**What you need to do**
#1 Print the passage of the AACN bylaws between "- b. Institutional" and "has no jurisdiction.)", inclusive.
#2 According to the AACN bylaws, for how long may provisional institutional membership be held?
#3 Go on with the AACN bylaws, starting where they stop.

====== Selected extract ======

Bylaws
ARTICLE I: NAME
The name of this Association shall be the American Association of Colleges of Nursing (AACN)
ARTICLE II: PURPOSES, FUNCTIONS
The American Association of Colleges of Nursing (AACN) exists to serve the nation by:
- a. Providing assistance to deans/directors and other members of the nursing community through education, research, governmental and public advocacy, and data collection;
- b. Establishing standards for baccalaureate and graduate nursing education and influencing deans/directors, institutions, organizations, and agencies to accept and adopt those standards;
- c. Influencing the nursing profession to improve health care; and
- d. Promoting public awareness and support of baccalaureate and graduate nursing education, research and practice.
ARTICLE III: MEMBERSHIP
Membership categories for the Association are:
- a. Institutional
- b. Provisional Institutional
- c. Emeritus
- d. Honorary
- e. Honorary Associate
Section 1. Institutional Membership
Institutional membership is open to any institution that has a baccalaureate or higher degree program in nursing that meets the following criteria:
- a. Legal authorization to grant the credential to which the program leads.
- b. Institutional accreditation by an accrediting agency recognized by the U.S. Secretary of Education.
- c. Approval by the state agency that has legal authority for educational programs in nursing (Not applicable to those programs in nursing over which the state board of nursing has no jurisdiction.)
Section 2. Provisional Institutional Membership
Provisional institutional membership may be held for a total of three (3) years and is open to any institution that is in the process of developing a baccalaureate or higher degree program in nursing that meets the following criteria:
- a. Legal authorization to grant the credential to which the program leads.

====== Stored data ======

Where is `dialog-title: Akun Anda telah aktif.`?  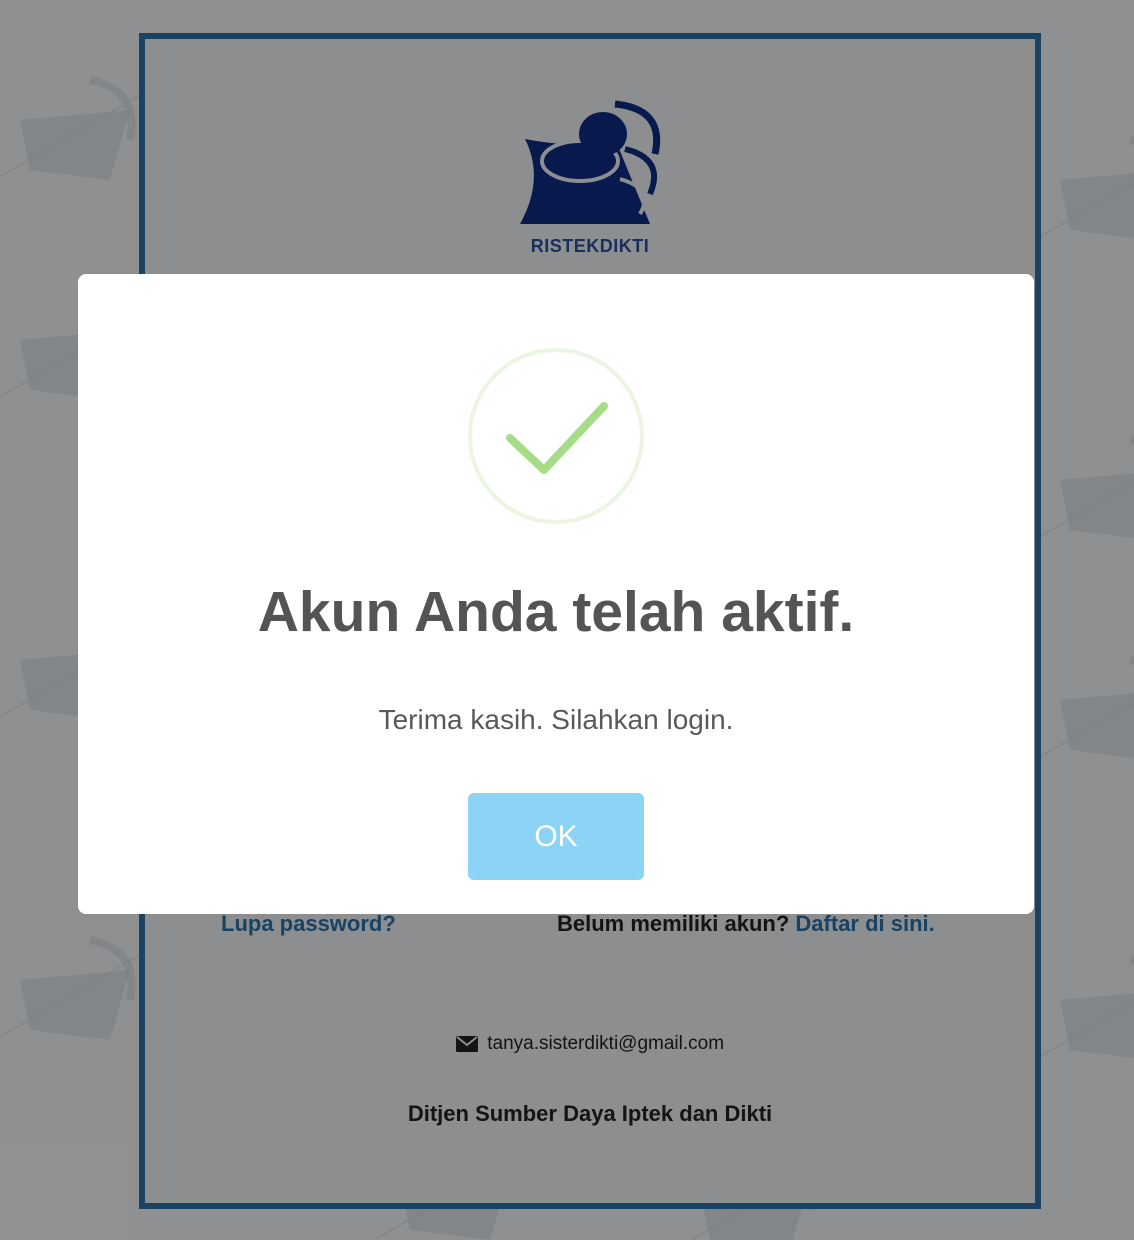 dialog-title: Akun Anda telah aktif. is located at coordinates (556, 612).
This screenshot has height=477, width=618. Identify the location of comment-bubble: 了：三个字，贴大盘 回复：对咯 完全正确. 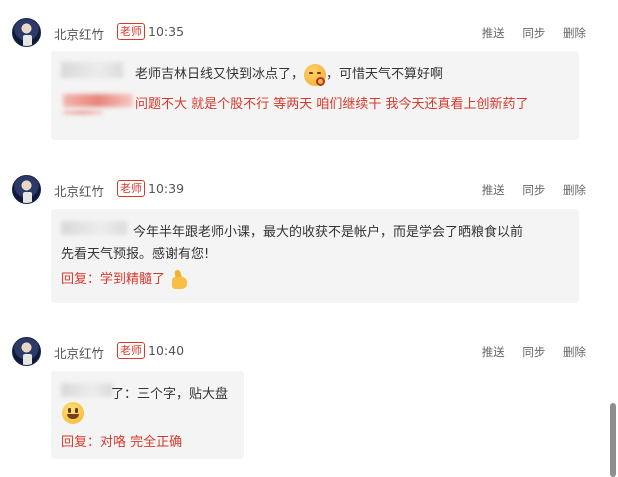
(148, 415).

======

**Responses for each task**
#1
- b. Institutional accreditation by an accrediting agency recognized by the U.S. Secretary of Education.
- c. Approval by the state agency that has legal authority for educational programs in nursing (Not applicable to those programs in nursing over which the state board of nursing has no jurisdiction.)

#2 A total of three (3) years.

#3
- b. Institutional accreditation by an accrediting agency recognized by the U.S. Secretary of Education.
Section 3. Emeritus Membership
- a. Emeritus membership may be conferred at the discretion of the Board of Directors on those institutional representatives who have retired from the deanship and upon whom the honorary title emerita/emeritus has been conferred by their respective institution.
- b. Emeritus membership is conferred for the lifetime of the recipient.
Section 4. Honorary and Honorary Associate Membership
- a. Honorary membership may be extended at the discretion of the Board of Directors to individuals who have resigned the deanship. Criteria for selection include the following:
- 1. Individual has made a significant contribution to Association goals during the period served as an institutional representative, and
- 2. Individual is currently active in activities that impact on nursing and health care.
- b. Honorary associate membership may be extended at the discretion of the Board of Directors to any individual who has made an outstanding contribution to the goals of the Association.
- c. Honorary and honorary associate membership is conferred for the lifetime of the recipient.
Section 5. Rights and Responsibilities of Members
- a. The Institutional Member Representative:
- 1. Is the chief nurse administrator of the eligible academic unit.
- 2. May hold an elected position of the Association.
- 3. May be appointed as chairperson or to serve on ad hoc and standing committees, projects, and task forces.
- 4. Is entitled to vote.
- b. The Provisional Institutional Member Representative:
- 1. Is the chief nurse administrator of the eligible academic unit.
- 2. May serve as a member of a committee or task force.
- 3. Is entitled to attend all meetings of the Association as a non-voting member.
- 4. Is not eligible to hold an elected position or serve as the chairperson of a standing committe
- 5. Shall pay dues.
- c. Emeritus, Honorary, and Honorary Associate Members:
- 1.May be requested by the President to serve as members of committees; as chairperson or members of task forces, projects, and ad hoc committees as appropriate to their past achievements, contributions, and expertise.
- 2. Are entitled to attend all meetings of the Association as non-voting members.
- 3. Are not eligible to hold elected positions or serve as chairpersons of standing committees.
- 4. Emeritus members will not pay registration fees for attendance at Annual and Semiannual Meetings.
- 5. Honorary and honorary associate members will pay registration fees for attendance at Annual and Semiannual Meetings while employed.
Section 6. Appointment to Emeritus, Honorary, and Honorary Associate Membership
- a. Individuals to be considered for appointment to emeritus, honorary, and honorary associate membership will be nominated to the Board of Directors by at least three institutional members of the Association and must be approved by the majority of the Board.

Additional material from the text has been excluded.